Primates of Park Avenue


Book Description

"Like an urban Dian Fossey, Wednesday Martin decodes the primate social behaviors of Upper East Side mothers in a brilliantly original and witty memoir about her adventures assimilating into that most secretive and elite tribe. After marrying a man from the Upper East Side and moving to the neighborhood, Wednesday Martin struggled to fit in. Drawing on her background in anthropology and primatology, she tried looking at her new world through that lens, and suddenly things fell into place. She understood the other mothers' snobbiness at school drop-off when she compared them to olive baboons. Her obsessional quest for a Hermes Birkin handbag made sense when she realized other females wielded them to establish dominance in their troop. And so she analyzed tribal migration patterns; display rituals; physical adornment, mutilation, and mating practices; extra-pair copulation; and more. Her conclusions are smart, thought-provoking, and hilariously unexpected. Every city has its Upper East Side, and in Wednesday's memoir, readers everywhere will recognize the strange cultural codes of powerful social hierarchies and the compelling desire to climb them.
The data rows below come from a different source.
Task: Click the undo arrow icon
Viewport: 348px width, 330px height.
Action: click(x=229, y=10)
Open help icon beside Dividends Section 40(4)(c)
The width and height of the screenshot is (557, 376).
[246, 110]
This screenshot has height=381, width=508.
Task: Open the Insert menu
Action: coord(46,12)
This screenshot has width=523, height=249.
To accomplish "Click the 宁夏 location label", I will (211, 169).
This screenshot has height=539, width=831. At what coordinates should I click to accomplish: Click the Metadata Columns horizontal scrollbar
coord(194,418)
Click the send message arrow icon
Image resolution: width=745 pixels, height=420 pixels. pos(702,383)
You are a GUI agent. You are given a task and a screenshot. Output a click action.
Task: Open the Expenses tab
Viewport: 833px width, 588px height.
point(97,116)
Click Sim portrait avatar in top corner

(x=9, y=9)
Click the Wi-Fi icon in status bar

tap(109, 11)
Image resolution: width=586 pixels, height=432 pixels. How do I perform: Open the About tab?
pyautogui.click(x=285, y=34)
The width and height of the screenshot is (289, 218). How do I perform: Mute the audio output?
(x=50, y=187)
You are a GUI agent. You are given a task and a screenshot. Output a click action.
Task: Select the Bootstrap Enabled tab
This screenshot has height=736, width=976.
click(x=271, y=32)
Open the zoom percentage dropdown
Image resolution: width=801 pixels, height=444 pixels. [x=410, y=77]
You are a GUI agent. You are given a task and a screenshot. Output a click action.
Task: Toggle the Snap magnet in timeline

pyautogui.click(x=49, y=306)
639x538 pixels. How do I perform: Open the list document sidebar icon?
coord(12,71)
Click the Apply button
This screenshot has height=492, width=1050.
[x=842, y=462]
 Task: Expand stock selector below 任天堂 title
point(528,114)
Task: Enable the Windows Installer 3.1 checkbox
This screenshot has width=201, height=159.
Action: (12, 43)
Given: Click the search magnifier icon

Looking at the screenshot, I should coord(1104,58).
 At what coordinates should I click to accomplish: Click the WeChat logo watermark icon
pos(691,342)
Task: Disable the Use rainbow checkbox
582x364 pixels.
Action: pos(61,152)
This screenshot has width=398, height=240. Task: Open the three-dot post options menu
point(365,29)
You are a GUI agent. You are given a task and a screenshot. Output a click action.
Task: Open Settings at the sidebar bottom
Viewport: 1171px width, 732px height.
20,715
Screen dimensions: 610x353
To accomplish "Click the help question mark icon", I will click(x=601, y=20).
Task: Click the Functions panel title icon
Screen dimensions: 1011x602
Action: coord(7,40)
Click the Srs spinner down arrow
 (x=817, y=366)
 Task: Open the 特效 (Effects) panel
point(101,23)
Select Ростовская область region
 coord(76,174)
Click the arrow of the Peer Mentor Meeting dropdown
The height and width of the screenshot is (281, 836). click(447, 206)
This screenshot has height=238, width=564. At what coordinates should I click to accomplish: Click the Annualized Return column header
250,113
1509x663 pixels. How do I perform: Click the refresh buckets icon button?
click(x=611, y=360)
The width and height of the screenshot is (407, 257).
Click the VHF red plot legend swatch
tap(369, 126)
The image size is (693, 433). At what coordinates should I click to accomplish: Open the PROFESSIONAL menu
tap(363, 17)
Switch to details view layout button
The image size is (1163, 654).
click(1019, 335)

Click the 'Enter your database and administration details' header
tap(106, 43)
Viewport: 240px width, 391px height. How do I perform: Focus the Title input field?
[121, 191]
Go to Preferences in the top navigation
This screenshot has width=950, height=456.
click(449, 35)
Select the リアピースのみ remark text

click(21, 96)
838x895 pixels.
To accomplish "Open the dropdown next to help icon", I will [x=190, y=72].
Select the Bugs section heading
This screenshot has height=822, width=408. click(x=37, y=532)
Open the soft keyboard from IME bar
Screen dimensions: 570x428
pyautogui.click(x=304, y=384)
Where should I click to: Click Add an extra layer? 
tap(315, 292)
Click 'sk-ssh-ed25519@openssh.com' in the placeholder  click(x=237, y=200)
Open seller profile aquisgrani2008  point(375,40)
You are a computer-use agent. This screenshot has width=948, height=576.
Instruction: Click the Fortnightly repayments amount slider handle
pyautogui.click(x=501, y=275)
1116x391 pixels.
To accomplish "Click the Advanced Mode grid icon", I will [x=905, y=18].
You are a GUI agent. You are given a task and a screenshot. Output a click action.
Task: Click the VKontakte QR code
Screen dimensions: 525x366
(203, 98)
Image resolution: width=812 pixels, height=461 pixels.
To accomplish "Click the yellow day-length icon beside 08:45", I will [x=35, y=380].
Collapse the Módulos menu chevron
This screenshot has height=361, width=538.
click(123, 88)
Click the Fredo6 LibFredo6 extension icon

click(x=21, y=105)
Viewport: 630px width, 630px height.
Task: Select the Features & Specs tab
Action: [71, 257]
They will also see that Upper East Side mothers want the same things for their children that all mothers want--safety, happiness, and success--and not even sky-high penthouses and chauffeured SUVs can protect this ecologically released tribe from the universal experiences of anxiety and loss. When Wednesday's life turns upside down, she learns how deep the bonds of female friendship really are. Intelligent, funny, and heartfelt, Primates of Park Avenue lifts a veil on a secret, elite world within a world--the exotic, fascinating, and strangely familiar culture of privileged Manhattan motherhood"--




Proceedings ...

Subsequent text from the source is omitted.